No one is immune to sickness. According to Statistics Canada, Canadians called in sick an average of 9.5 days in 2020. In Quebec, rules are in place to provide some protections for workers who take time off for mental or physical health reasons. Resources also exist to help those who need it.
Workers can take sick days for various reasons:
- Mental or physical health issues,
- Accidents unrelated to their work,
- Domestic violence or sexual violence,
- Injuries resulting from criminal offences, or
- Organ or tissue donations for transplant.
The number of sick days you’re entitled to and whether these days are paid or not depend on your personal circumstances.
Paid time off
Workers who have been employed for at least 3 months are entitled to salary for the first two days of absence each year. These two paid days of absence apply to both sick days and days taken off work for personal and family reasons. Employers do not have the obligation to pay their employees for additional sick days or personal days taken off during the year.
For each of those two paid days of absence, your employer must pay you 1/20th of the wages you earned in the 4 full weeks of pay before the week of your absence. Your employer must include tips, but not overtime.
For employees paid in whole or in part by commission, the amount of the allowance is 1/60th of the salary earned in the 12 weeks before the week of the absence.
If you work full time, this amount is approximately equivalent to one day’s pay.
If you work part-time, the amount will usually be less than one day’s pay.
To check your pay, use this tool, provided by the Commission des normes, de l’équité, de la santé et de la sécurité du travail (CNESST or labour standards, pay equity and workplace health and safety board).
The law does not provide rules for partial sick days. If you only need to be absent for a part of the workday, you may have to take leave without pay because this partial absence will not count towards one of your two paid days off. This will be the case unless your employer allows for partial paid sick days, in which case your pay will be calculated based on the number of hours of absence.
Time off without pay
Even if not entitled to paid time off, an employee can generally take up to a total of 26 weeks of sick leave over a period of 12 months without fear of losing their job or other penalties from their employer.
Additional sick days are given to victims of criminal offences who can’t perform their regular job because of the injuries caused by the offence. Other than the 26 weeks described above, these victims can take up to a total of 104 additional weeks off from work to recover.
You must inform your employer of the absence and its reason as soon as possible.
If the circumstances justify it, notably the length of the leave or if there have been repeated absences, your employer could require that you provide a document that supports the reason for your leave, such as a medical certificate.
If your employer doubts the reasons for your absence or wishes to contest them, they can request that you be subject to a medical exam conducted by an expert of their choice.

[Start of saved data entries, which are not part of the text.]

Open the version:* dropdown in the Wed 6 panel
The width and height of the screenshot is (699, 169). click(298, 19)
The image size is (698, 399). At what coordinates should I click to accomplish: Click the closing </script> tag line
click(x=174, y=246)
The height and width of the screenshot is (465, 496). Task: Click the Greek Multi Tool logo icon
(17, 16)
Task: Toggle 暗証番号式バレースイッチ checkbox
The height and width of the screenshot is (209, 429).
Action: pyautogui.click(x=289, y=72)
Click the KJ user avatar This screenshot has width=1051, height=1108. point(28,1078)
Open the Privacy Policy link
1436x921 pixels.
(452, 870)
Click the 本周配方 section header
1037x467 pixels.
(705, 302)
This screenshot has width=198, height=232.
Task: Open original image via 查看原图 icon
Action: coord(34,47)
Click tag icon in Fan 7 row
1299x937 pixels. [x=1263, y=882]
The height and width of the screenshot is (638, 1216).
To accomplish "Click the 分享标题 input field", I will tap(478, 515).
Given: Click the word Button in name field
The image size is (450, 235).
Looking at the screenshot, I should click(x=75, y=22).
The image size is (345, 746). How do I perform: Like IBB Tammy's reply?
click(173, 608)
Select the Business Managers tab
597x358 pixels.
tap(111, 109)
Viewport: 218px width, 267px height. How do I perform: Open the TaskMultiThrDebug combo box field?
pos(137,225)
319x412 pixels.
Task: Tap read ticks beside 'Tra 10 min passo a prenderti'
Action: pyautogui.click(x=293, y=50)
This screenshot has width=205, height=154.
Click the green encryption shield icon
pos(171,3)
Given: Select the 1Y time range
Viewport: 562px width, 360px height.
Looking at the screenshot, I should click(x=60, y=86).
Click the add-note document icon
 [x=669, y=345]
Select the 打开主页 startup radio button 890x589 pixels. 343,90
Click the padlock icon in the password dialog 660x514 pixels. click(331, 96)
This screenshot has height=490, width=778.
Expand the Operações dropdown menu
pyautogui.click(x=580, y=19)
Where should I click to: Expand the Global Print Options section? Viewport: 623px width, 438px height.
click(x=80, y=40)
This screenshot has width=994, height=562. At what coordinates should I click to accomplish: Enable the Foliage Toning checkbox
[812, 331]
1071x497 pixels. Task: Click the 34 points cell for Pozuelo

If you feel that you have been penalized unfairly because you took time off work for health reasons, you can file a complaint against your employer with the CNESST. If you belong to a union, you have to first exhaust the recourses described in your collective agreement before turning to the CNESST. To learn more about the topic, read our article Firing and Punishments in the Workplace.
The rules explained above apply only to workers who meet the definition of employee under a law called an Act respecting labour standards.
The article explains your minimum entitlement under the law. Your employer may offer you more than the required minimum.
Employee assistance programs (EAP)
Many employers have assistance programs available for employees that are seeking help, be it for stress, fitness, nutrition, divorce or any other personal problem.
These programs generally provide a number of free and confidential counselling service hours with professionals to address personal, professional or legal problems that have or could influence performance at work.
Services are often available in English as well, though this depends on your employer’s EAP provider.
Other options to turn to for help
Quebec’s Health Insurance Plan is a public plan that gives all Quebecers access to free health care. A wide range of medical care rendered by a family doctor or specialist is covered, such as
- Medical exams
- Psychiatric treatments
Some dental care and optometry are also covered by the plan.
If you have a serious health problem that prevents you from working for an extended period, you may be eligible to receive financial assistance through Quebec’s Social Solidarity Program and, further down the line, through Quebec’s Basic Income Program. To learn more about these social assistance programs, read our article Social Assistance (Welfare): What You Need to Know Before Applying.
You may also be eligible for Canada’s Employment Insurance sickness benefits if you must stop work temporarily for medical reasons such as an illness, an injury, quarantine or any other medical condition.
In the event of a severe and permanent mental or physical disability, a worker younger than 65 years of age could receive disability benefits under the Quebec Pension Plan.
Did you know?
Though public plans and programs exist, it is also possible to get private insurance coverage to cover different losses and expenses. For example, a private health insurance plan might cover medical costs that are not included in Quebec’s Health Insurance Plan while a wage loss replacement plan could compensate for the loss of all or part of your employment income.